Linux Terminal Server Project
(LTSP) came away with the Best of Show award at LinuxWorld Conference & Expo (LWCE) last week, we thought this would be a good time to take a look at the project and its status. Jim McQuillan of LTSP talked to us about the project and gave some insight into where it's going. What is LTSP? Basically, it's a package for Linux that allows low-powered thin clients to run off of a Linux server.
According to McQuillan, the project was launched in August of 1999. LTSP originated out of a project that began in 1996, to provide a solution for Binson's Hospital Supplies (BHS) that would allow access to an AS/400 for legacy applications and Unix for new applications from a single computer or terminal on each desktop. After several false starts with dumb terminals and Windows PCs, diskless Linux workstations proved to be the best solution for BHS.

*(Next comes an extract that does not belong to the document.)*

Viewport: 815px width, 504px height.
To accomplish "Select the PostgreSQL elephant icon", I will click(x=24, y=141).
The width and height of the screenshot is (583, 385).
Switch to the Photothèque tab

Basically, LTSP is a distribution of Linux that sits on the server and is loaded by a thin client over a network using Etherboot or the Preboot Execution Environment (PXE). It sends a TFTP request for the kernel, and once the kernel is in memory, the client does an NFS mount of the filesystem on the LTSP server and a "pivot root" so that the NFS filesystem becomes the root filesystem. Then the LTSP client launches an X server to get a login back to the LTSP server. McQuillan noted that "we didn't invent this technology, it's been around for years. We just glued it together" and made it easier for people to use.
There are some vital differences between LTSP and traditional "dumb terminals" that only display applications. With dumb terminals, all processing takes place on the server. LTSP, on the other hand, makes it possible to run some applications on the server and some applications locally, so that users can run applications that might not work well running over the network or that would place a heavy load on the server. McQuillan cited Firefox as an application that would be good to run locally, or VoIP applications, which the LTSP team demonstrated at LWCE.

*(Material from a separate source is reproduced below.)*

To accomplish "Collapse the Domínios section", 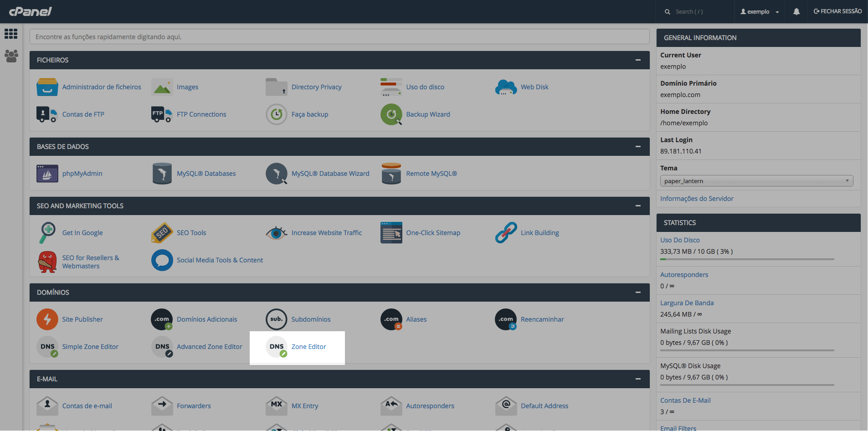I will coord(638,292).

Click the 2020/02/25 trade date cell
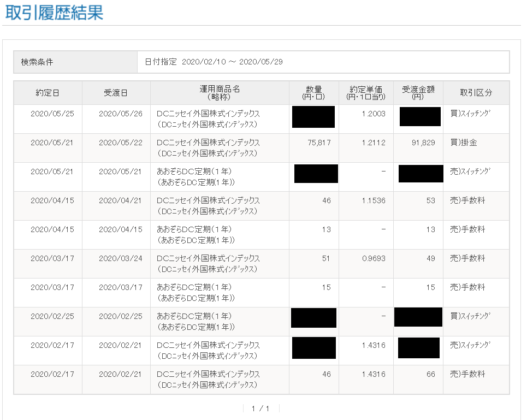pyautogui.click(x=52, y=316)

LTSP also makes it possible to reuse older hardware that might not be suitable for running current versions of Linux or Windows. McQuillan said that LTSP would run fine on "anything with a PCI bus and 16 MB of RAM." It also allows organizations to reduce support costs by centralizing applications and by using thin clients without hard disks -- thereby eliminating "moving parts" that fail often, and by centralizing storage.
There are a few applications that aren't suitable for LTSP. For example, McQuillan was quick to say that LTSP wasn't really appropriate for gaming. "Trying to run Quake across the network is not a pleasant experience." Other rich multimedia, such as video editing, is pretty much out as well. Also, McQuillan said that if Linux itself didn't fit well for a specific use, then LTSP was pretty much out there as well.
McQuillan said that the project does scale pretty well. The largest deployment he's worked on, the BHS deployment, runs 140 LTSP clients off of one server. He said he's also heard of setups consisting of 400 clients on a quad Opteron server.
There are some limitations for the project. McQuillan told LWN that device support is "not as robust as we'd like," but that the project is working on making things work little better. "We want you to be able to plug in a USB device and instantly, a device icon appears on the desktop...that's where we have to be."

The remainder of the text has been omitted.